I was watching television one Sunday and heard someone share a life lesson: “Anyone who doesn’t value you and realize that you are the prize, is not worthy of your time and/or emotional investment.” I am paraphrasing. It might resonate with you. here’s the way I interpreted it :
In my life, I have been both lucky and unlucky in love. But ultimately upon reflection, LOVE, in however form must be seen as a positive learning experience. Now not all ‘love’ experiences will be positive while you are in them. We should still take away something positive from them in the end. If you feel that you have to lose a piece of yourself, who you are, and what you want, do not ignore that voice in your head that tells you to ‘pay attention‘ and/or simply to ‘get out’. When that voice comes up, no matter how silent or muffled, believe that it is telling your truth. To get to your best life, one that you deserve, you must make choices that may not be easy. But to preserve your integrity, regardless of how difficult or what they entail, those choices must be made. You owe it to yourself to do so. You WILL get over it AND be so much better for it, too! That’s a promise.
In my life, those choices were sometimes made for me through circumstance. I was left without a choice but to move on. In plain English, that sucks. It robs you of your power to assert that personal sense of control. N+ever squander your inherent power to determine your life direction. Do not let that happen to you and feel stuck in the throws of what we want to believe is a ‘love’ relationships. Don’t allow yourself to be redefined and allow someone else to dictate to you who you are. That is only in their eyes, what they want to see and what they want you to believe. That is critical. You also shouldn’t rely on someone else’s words, particularly when no one else has ever defined you in surprisingly negative ways.

When someone has the audacity to belittle you, and sees you as a symbol of negativity, that is a big clue that it is time to move on and move forward. When you know that you are not that person, you never want to hear it from someone else-not someone to whom you have given your heart. Don’t feel stuck there. You always have choices!

• _INFORMATION_:
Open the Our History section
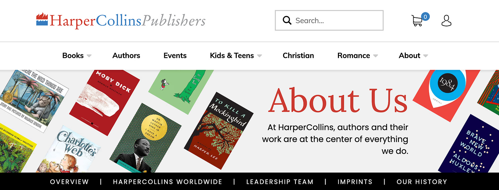pyautogui.click(x=422, y=182)
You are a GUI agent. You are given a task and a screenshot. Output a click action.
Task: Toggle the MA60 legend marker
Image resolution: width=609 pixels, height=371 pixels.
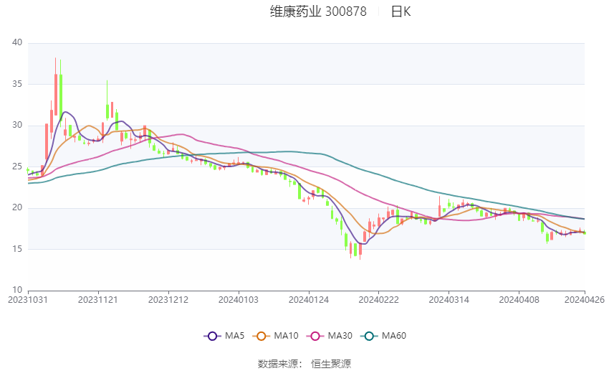coord(369,336)
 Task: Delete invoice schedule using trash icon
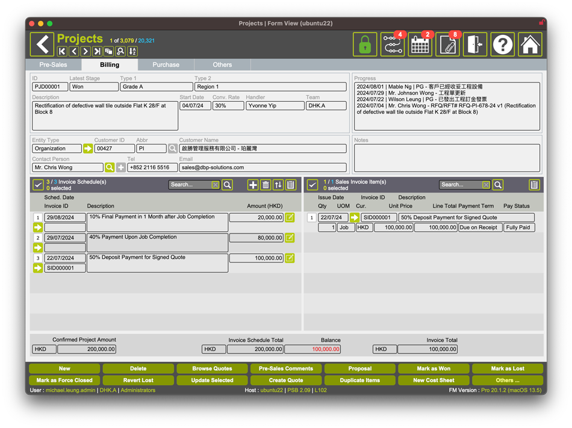266,185
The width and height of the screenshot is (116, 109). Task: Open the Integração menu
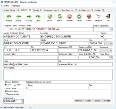15,6
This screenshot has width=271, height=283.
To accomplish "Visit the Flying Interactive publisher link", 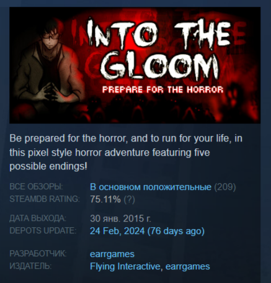I will pyautogui.click(x=125, y=266).
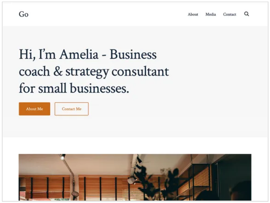The image size is (270, 203).
Task: Click the orange About Me button
Action: [34, 109]
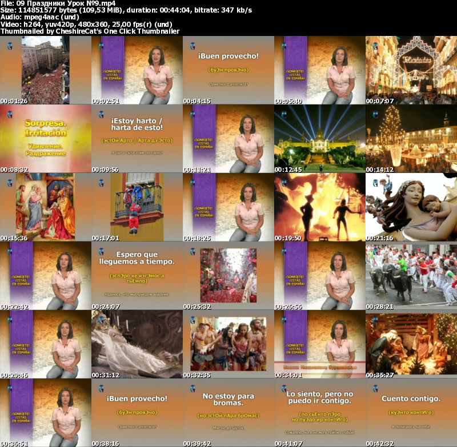Click the 'Sorpresa. Irritación' title frame

pyautogui.click(x=46, y=139)
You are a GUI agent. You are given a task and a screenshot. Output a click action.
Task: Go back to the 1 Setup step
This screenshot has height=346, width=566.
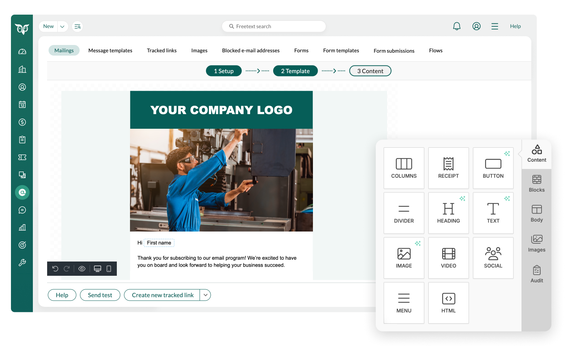[223, 71]
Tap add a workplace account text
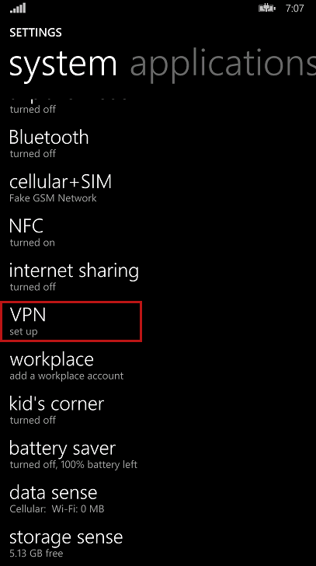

• _PARTS OF THE EXERCISE_:
A – From the post on love and self-worth, extract the passage starting with "When someone has" and going on through "always have choices!".
B – Answer these questions from the post on love and self-worth:
(i) On what day of the week was the writer watching television?
(ii) Upon reflection, what does the writer say love must be seen as?
(iii) What does the writer call it when someone belittles you and sees you as a symbol of negativity?
C – Carry on the post on love and self-worth from its last sentence.

• _RESULTS FOR THE EXERCISE_:
A –
When someone has the audacity to belittle you, and sees you as a symbol of negativity, that is a big clue that it is time to move on and move forward. When you know that you are not that person, you never want to hear it from someone else-not someone to whom you have given your heart. Don’t feel stuck there. You always have choices!

B –
(i) Sunday
(ii) A positive learning experience
(iii) A big clue that it is time to move on and move forward

C –
When you speak about some issue or incident that may hurt the other person, and your words are saying that it is you who is hurting, and they turn it around and make it about them, that is an absence of empathy-a necessary part of love. You cannot feel genuine love without compassion or empathy. Any time you are communicating your emotions to someone, and they turn around and talk about their hurt feelings, it’s not there. LEAVE. It’s not that this has happened once, but each time that you feel hurt, insulted or dismissed. That person does not value you. LEAVE! GET OUT!
The choices you make in life or love will impact the direction you take. Do you want to live your life accepting that which you feel is totally unacceptable; speaks to your core, too? If you believe that you really love someone and they have established a CLEAR pattern of blaming and name-calling, that is not a healthy sign of love. It has been said quite often that ‘when someone shows you who they are, believe them the first time.”
Don’t second guess yourself because you want to see the best or because you don’t want to be wrong. Believe that this is who they are right here and now. Don’t expect to change him or her. Changes come from within. You can only change yourself, and your responses. Be patient? For how much longer? ‘Patience can be a subtle thief’. Stop robbing yourself with patience.
Preserve your integrity. Don’t you want love to be just that-pure love? What about the “Golden Rule”? YOU ARE Golden! Believe that and accept no less than you give! Preserve your integrity.